AIStore supports a variety of copy-object features, including bucket copy and multi-object copy. However, these operations are designed as batch jobs that involve a more complex setup across the cluster to ensure all storage targets are ready and connected. While cluster-wide coordination ensures job can be executed or aborted seamlessly, it introduces noticeable overhead upfront — an unnecessary cost when the operation doesn’t require participation from all storage targets.

In contrast, the newly introduced single-object copy operation takes a simpler and more lightweight approach. It directly transfers the object from the source to the destination target in a single, synchronous step - bypassing the need for cluster-wide coordination and setup.

This direct transmission approach also allows the single-object copy operation to bypass the client entirely, offloading the responsibility of handling the object exchange. Unlike a GET-and-PUT sequence for copying, the client never needs to fetch or upload the object. The data moves entirely within the cluster, directly from the source to the destination target - all the client does is send the command. This becomes especially beneficial as object size increases, reducing client-side overhead and network usage.

Additionally, the single-object copy workflow integrates seamlessly with ETL transformations. When an ETL is specified in the request’s parameter, the source target streams the object bytes to a local ETL container for transformation. Once processed, the transformed bytes are forwarded directly to the destination target — again, without routing through the client.

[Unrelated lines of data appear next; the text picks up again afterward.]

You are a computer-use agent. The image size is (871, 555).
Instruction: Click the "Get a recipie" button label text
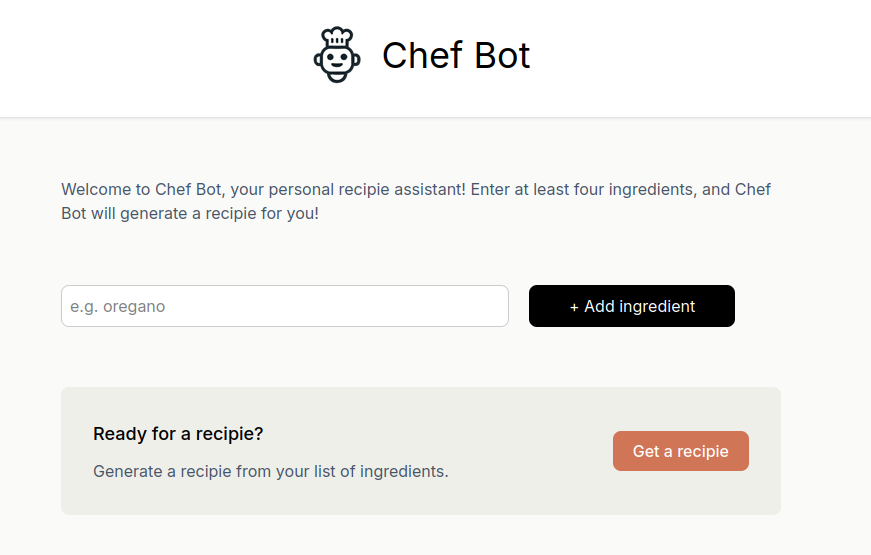pyautogui.click(x=680, y=451)
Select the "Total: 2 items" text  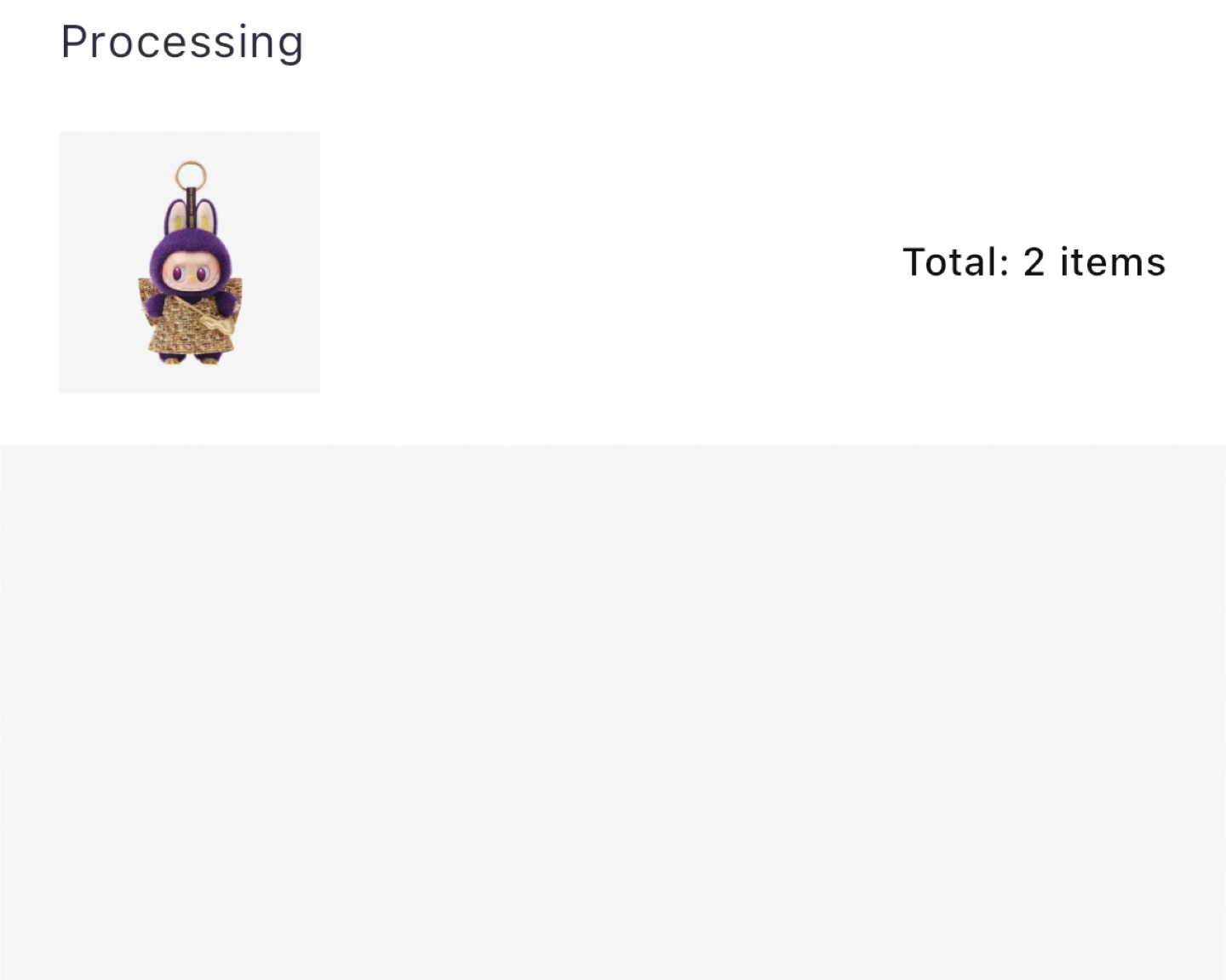coord(1034,262)
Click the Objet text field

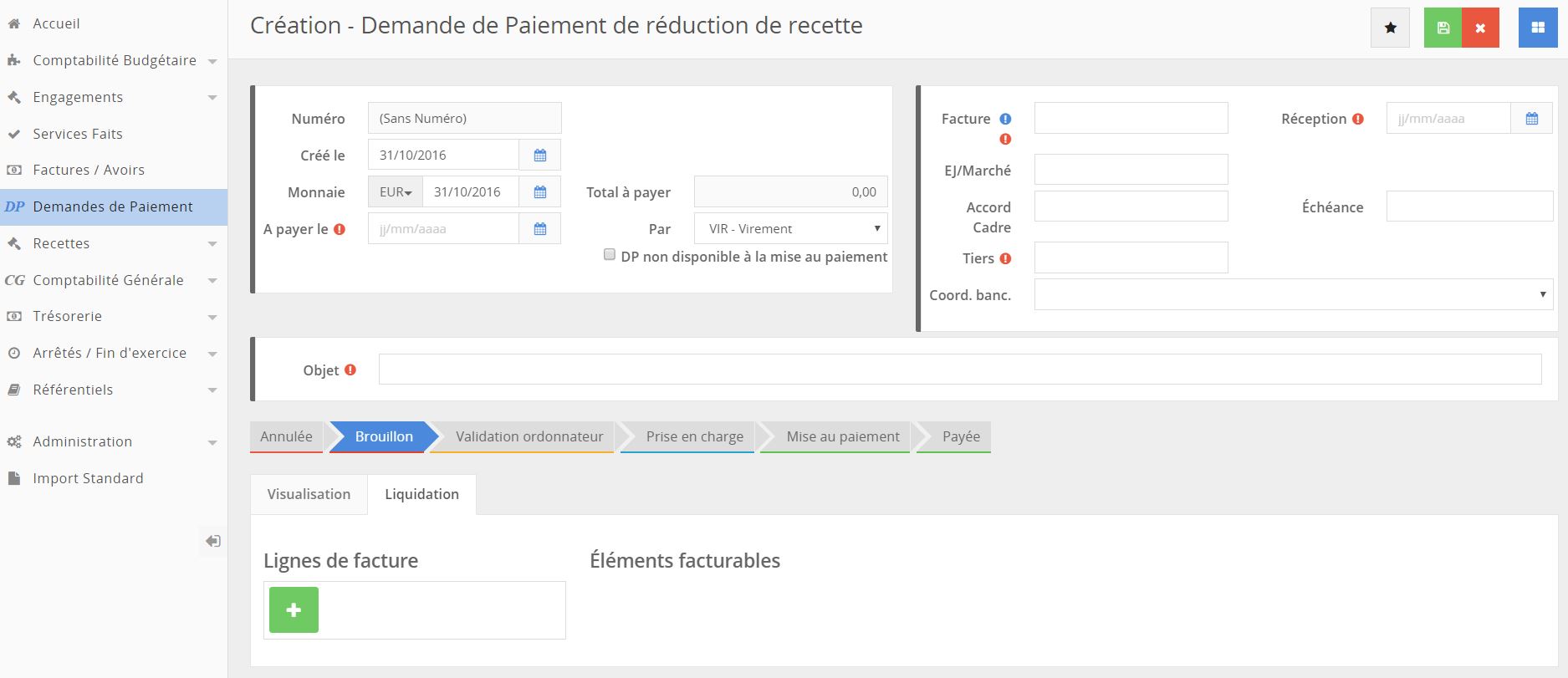point(959,370)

For more details on the direct put optimization, please refer to this documentation.

Usage

AIStore CLI

Here’s a quick example of how to use the single-object copy feature with the CLI:

# Upload a local file to the source bucket
$ ais object put README.md ais://src/aaa
PUT "README.md" => ais://src/aaa

# Copy the object from AIStore to a GCP bucket
$ ais object cp ais://src/aaa gs://dest/bbb
COPY ais://src/aaa => gs://dest/bbb

# Download and verify the copied object
$ ais object get gs://dest/bbb
GET bbb from gs://dest as bbb (11.24KiB)

Using the feature with ETL transformation is just as straightforward. It follows the standard ais etl command pattern: specify the subcommand (object), provide the ETL name, and pass in the arguments. Here’s an example that computes an object’s MD5 hash via single-object transformation:

# Initialize an ETL transformer to compute MD5 hash values
$ ais etl init --name md5-etl -f https://raw.githubusercontent.com/NVIDIA/ais-etl/main/transformers/md5/etl_spec.yaml

# Perform a single-object transformation
$ ais etl object md5-etl cp ais://src/aaa ais://dest/bbb
ETL[md5-etl]: ais://src/aaa => ais://dest/bbb

# Retrieve the transformed object (MD5 hash value)
$ ais object get ais://dest/bbb -
# MD5 hash value of the original object "ais://src/aaa"

AIStore Python SDK

The Python SDK provides an intuitive interface for using the single-object copy API.

# Create source and destination buckets
src_bck = client.bucket("src").create(exist_ok=True)
dest_bck = client.bucket("dest").create(exist_ok=True)

# Upload an object to the source bucket
src_obj = src_bck.object("aaa")
src_obj.get_writer().put_content(b"Hello World!")

# Prepare a destination object handle, and perform the copy operation
dest_obj = dest_bck.object("bbb")
src_obj.copy(dest_obj)

# Verify that the object was copied correctly
print(dest_obj.get_reader().read_all())
# Output: b'Hello World!'

To apply an ETL transformation as part of the copy operation, simply pass an ETLConfig to the copy() method. The SDK automatically handles the required parameter population:

# Define and initialize a simple ETL that reverses object content
etl_reverse = client.etl("etl-reverse")

@etl_reverse.init_class()
class UpperCaseETL(FastAPIServer):
    def transform(self, data, *_args):
        return data[::-1]

# Perform a copy with ETL transformation applied
from aistore.sdk.etl import ETLConfig
src_obj.copy(to_obj=dest_obj, etl=ETLConfig(etl_reverse.name))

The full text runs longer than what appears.